Sophie continued her story.
“For years after that, people would disappear, men women, children. They all said it was cutthroats or foreigners. But in reality it was the Rat King, building his kingdom one victim at a time. The meanest and cruelest of his captives he made into his minions. The others cowered in the tunnels as his servants, afraid to even look him in the eye, lest he crush their skulls with his bare hands.”
Joshua was about to tell her to be quiet. But he saw the panic in her face. She told the story because somehow she hoped that she could control it some way.
The Rat King lumbered towards them. He towered above them and leered down.
Sophie finished in a hushed voice.
“And so he rules the sewers beneath the city to this day. He’s a fearsome figure. Powerful and cruel. But he keeps his word.”
The last bit she said as a kind of a prayer.
The Rat King pointed at Joshua who was prostrate before him.
“You,” he bellowed. “Are you the boy who can cook?”
Joshua swallowed hard before he answered.
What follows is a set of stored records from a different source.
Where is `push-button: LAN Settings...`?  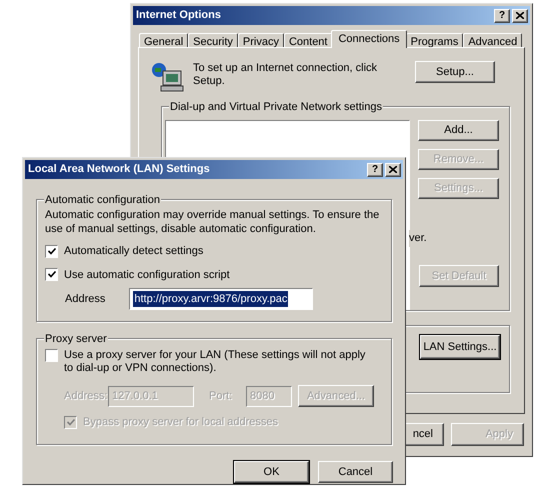
push-button: LAN Settings... is located at coordinates (460, 347).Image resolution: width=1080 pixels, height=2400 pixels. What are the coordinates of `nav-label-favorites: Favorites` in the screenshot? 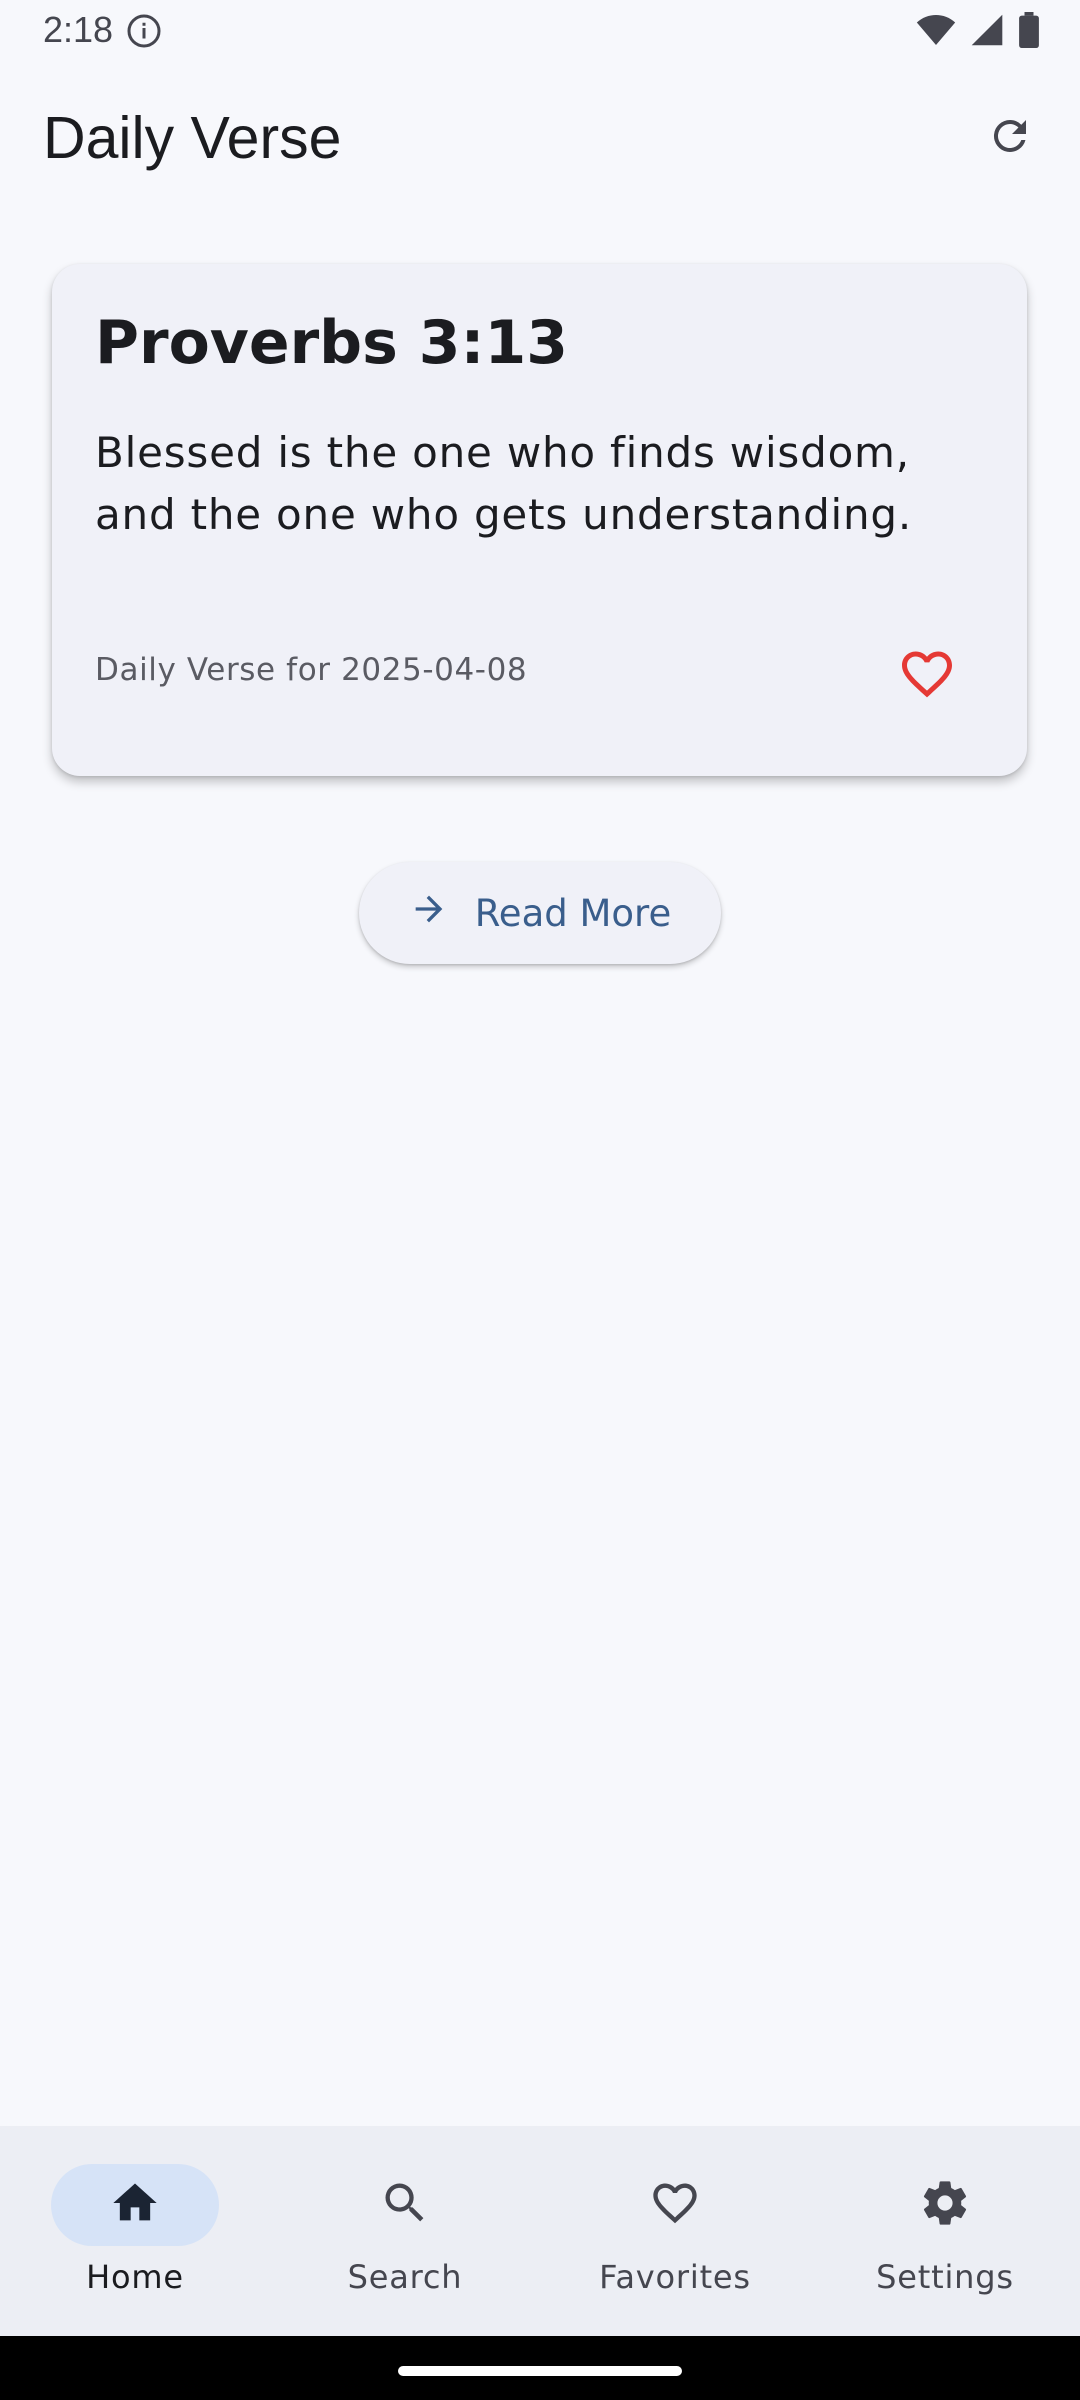 It's located at (675, 2277).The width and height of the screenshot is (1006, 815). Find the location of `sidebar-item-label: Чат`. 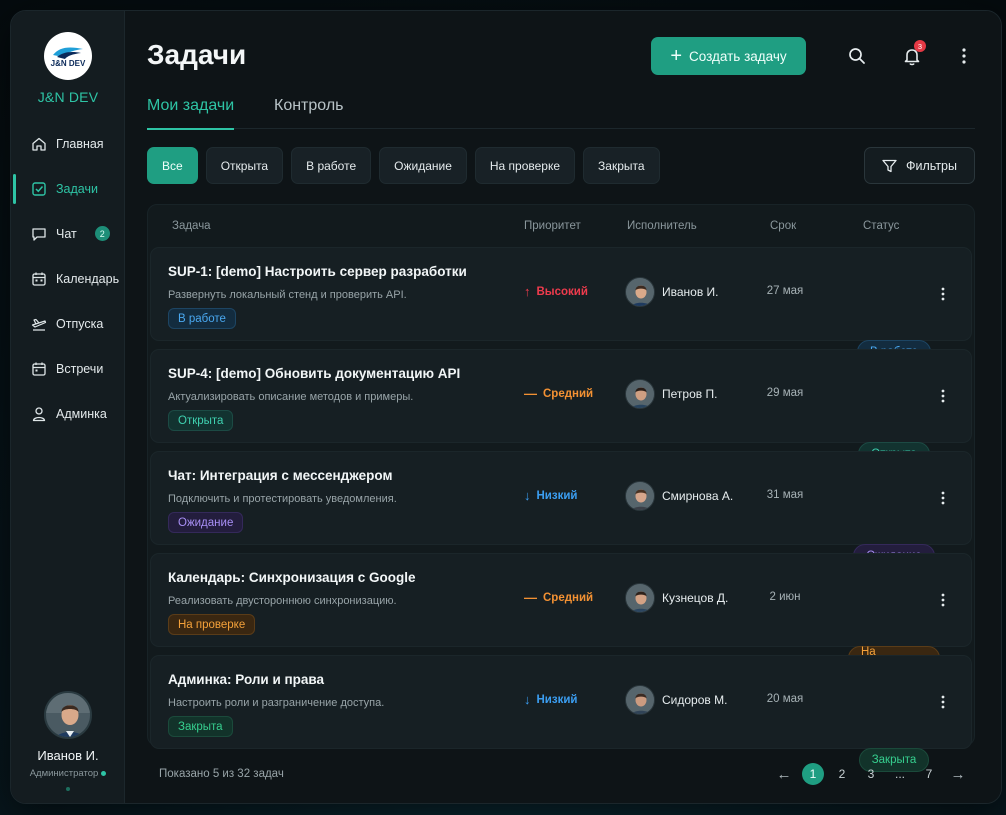

sidebar-item-label: Чат is located at coordinates (66, 234).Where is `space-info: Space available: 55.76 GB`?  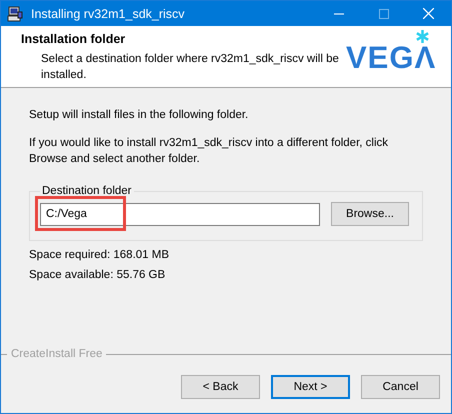
space-info: Space available: 55.76 GB is located at coordinates (98, 275).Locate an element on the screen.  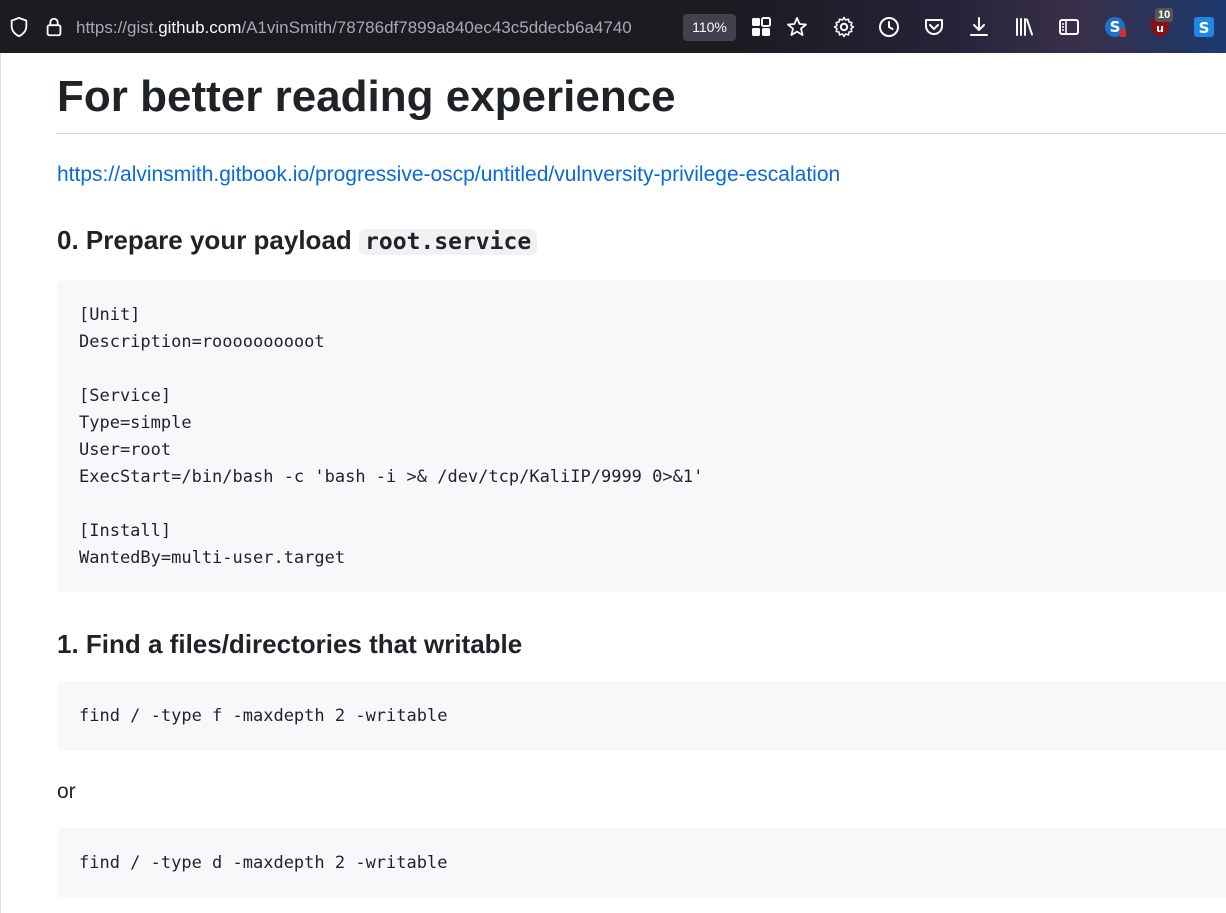
extensions-grid-icon is located at coordinates (761, 27).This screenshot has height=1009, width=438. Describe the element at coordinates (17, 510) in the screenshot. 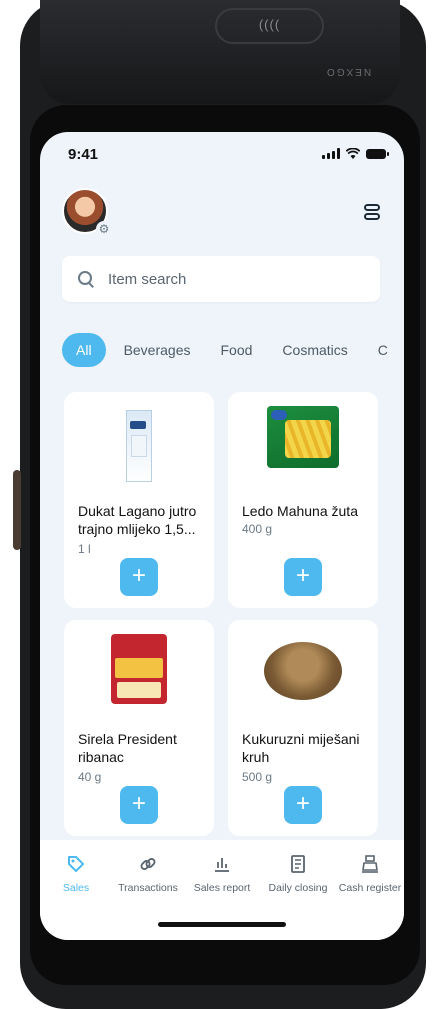

I see `side-key` at that location.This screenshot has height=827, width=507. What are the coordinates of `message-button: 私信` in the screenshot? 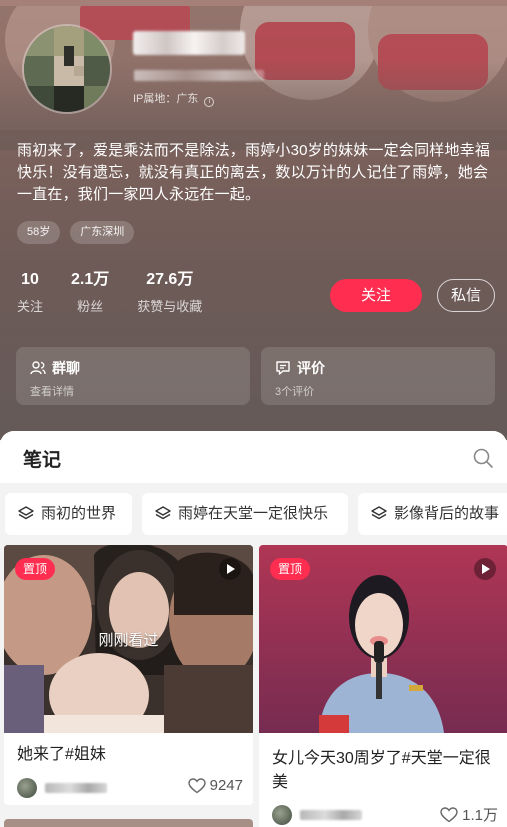 It's located at (466, 296).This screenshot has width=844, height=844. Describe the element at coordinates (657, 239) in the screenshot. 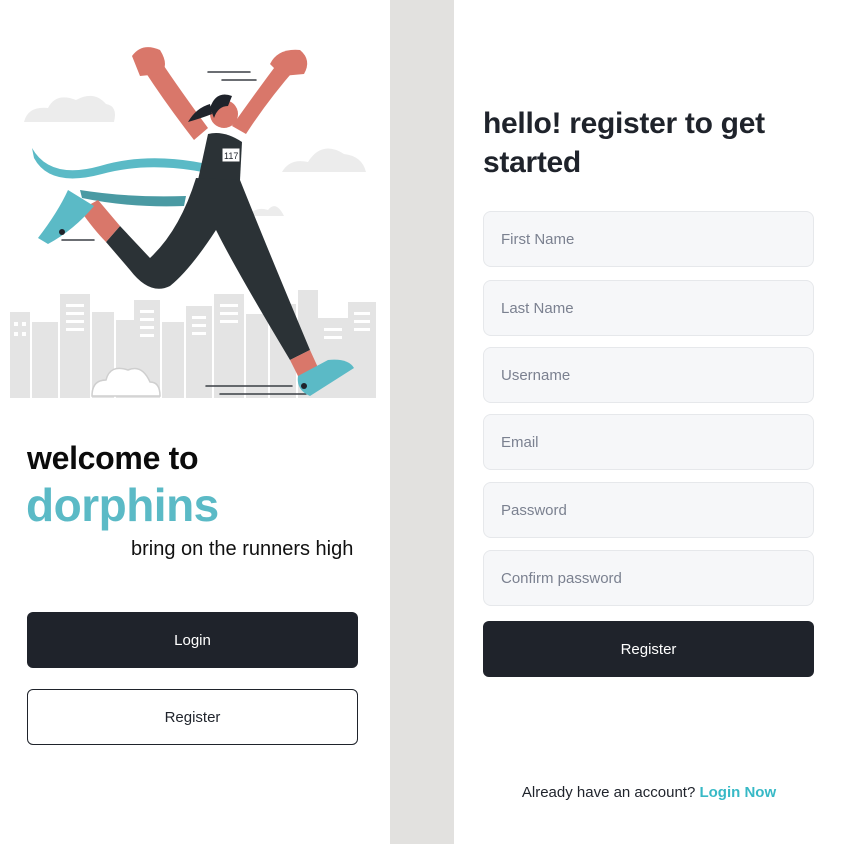

I see `first-name-input` at that location.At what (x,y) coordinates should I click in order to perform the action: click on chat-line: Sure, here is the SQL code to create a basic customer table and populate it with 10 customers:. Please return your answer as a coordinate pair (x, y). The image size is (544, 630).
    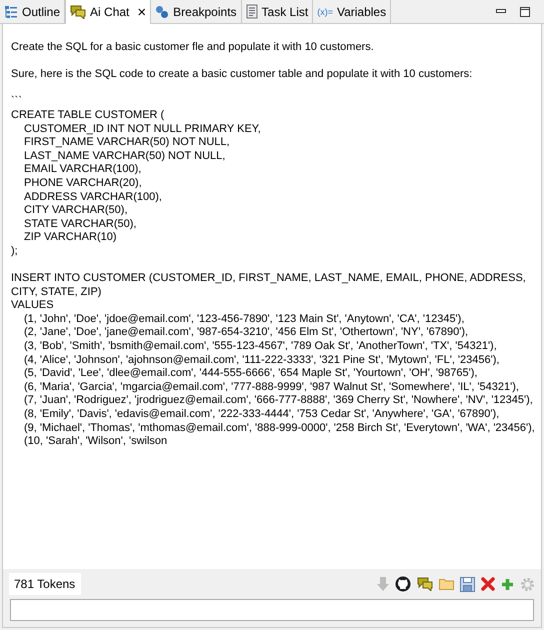
    Looking at the image, I should click on (242, 75).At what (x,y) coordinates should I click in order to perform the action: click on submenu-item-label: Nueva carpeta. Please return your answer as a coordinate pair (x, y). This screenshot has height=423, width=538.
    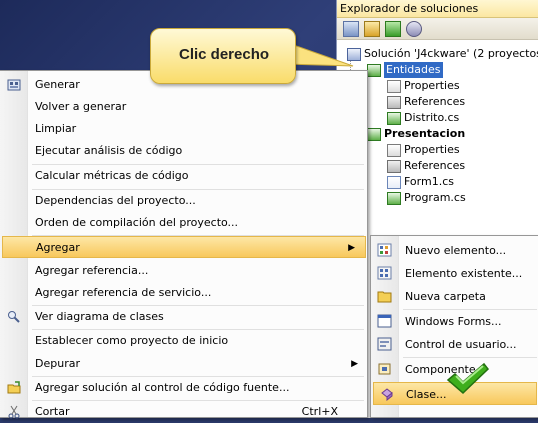
    Looking at the image, I should click on (446, 296).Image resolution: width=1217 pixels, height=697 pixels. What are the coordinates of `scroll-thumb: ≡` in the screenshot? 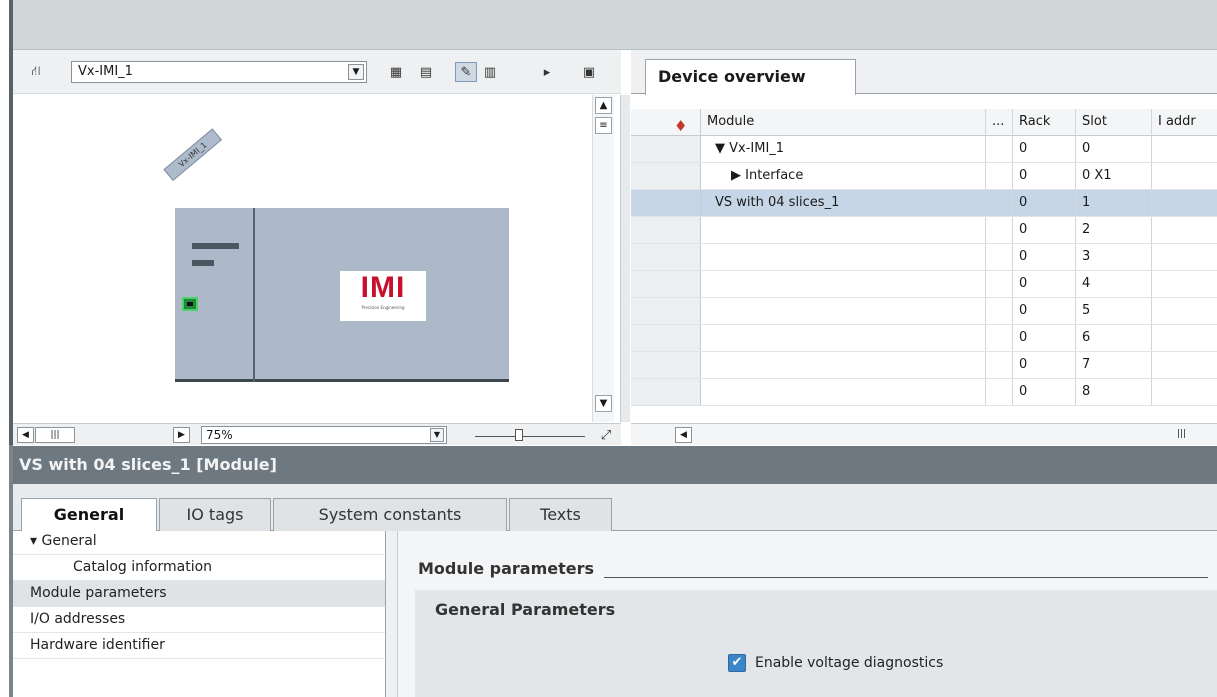 It's located at (604, 126).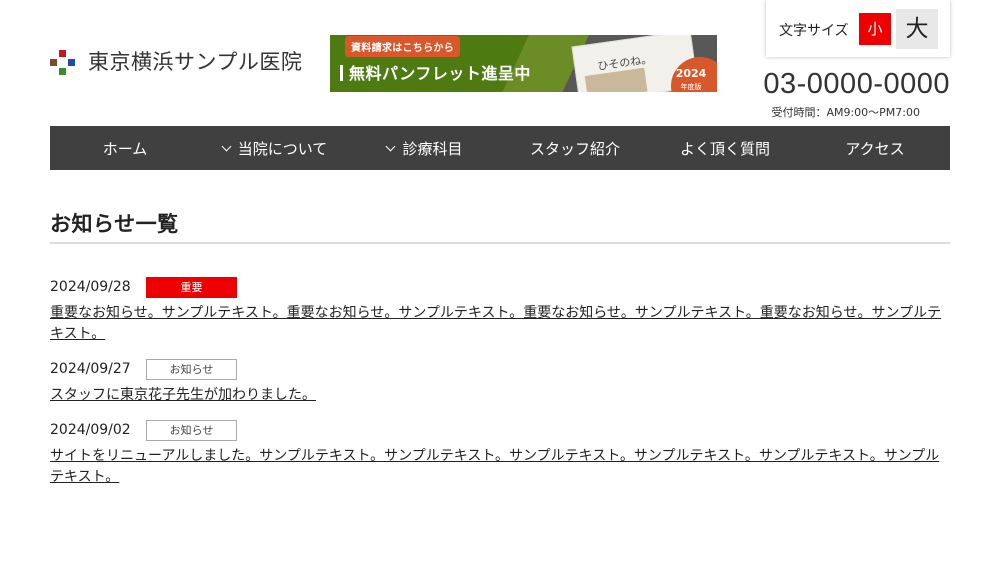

“Good,” said the Rat King. His voice rumbled like an earthquake. “I have a very big appetite. I eat five meals a day.”
He waved his hand.
The pathetic crowd on the outer edge scurried away. They quickly returned with baskets which they dumped before the throne. Old cabbages, moldy potatoes, stinking fish bones and half empty cans.
“But this is what I have to eat. Day in and day out.”
He grabbed Joshua by the back of the shirt and with one hand lifted him off the ground. Joshua yelled as the Rat King swung him over the pile of stinking garbage.
The Rat King roared, “You will make me a feast. A feast worthy of a king.”
The huge arm swung back like a crane and the massive hand let go. Joshua landed next to Sophie and Lucinda. He wanted to stay down on the floor.
I have to get up. I have to do something to help the others. But what?
Sophie whispered to him, “He keeps his word.”
He stood. His voice was small from fright but he managed to cough loudly. The Rat King stopped his lumbering and swung back around towards him.
“Great king, you have me. Please allow my friends to leave.”
“No one leaves!” The Rat King roared back.
“If I make you this great feast, do you promise we won’t be hurt?”
“No harm will come to you,” The Rat King swore.
“And, if it pleases you, will my friends be allowed to return?”
“No!” The Rat King shouted. “Once you’re here there is no leaving. There is no more sky. There is no more sun. You are here forever.”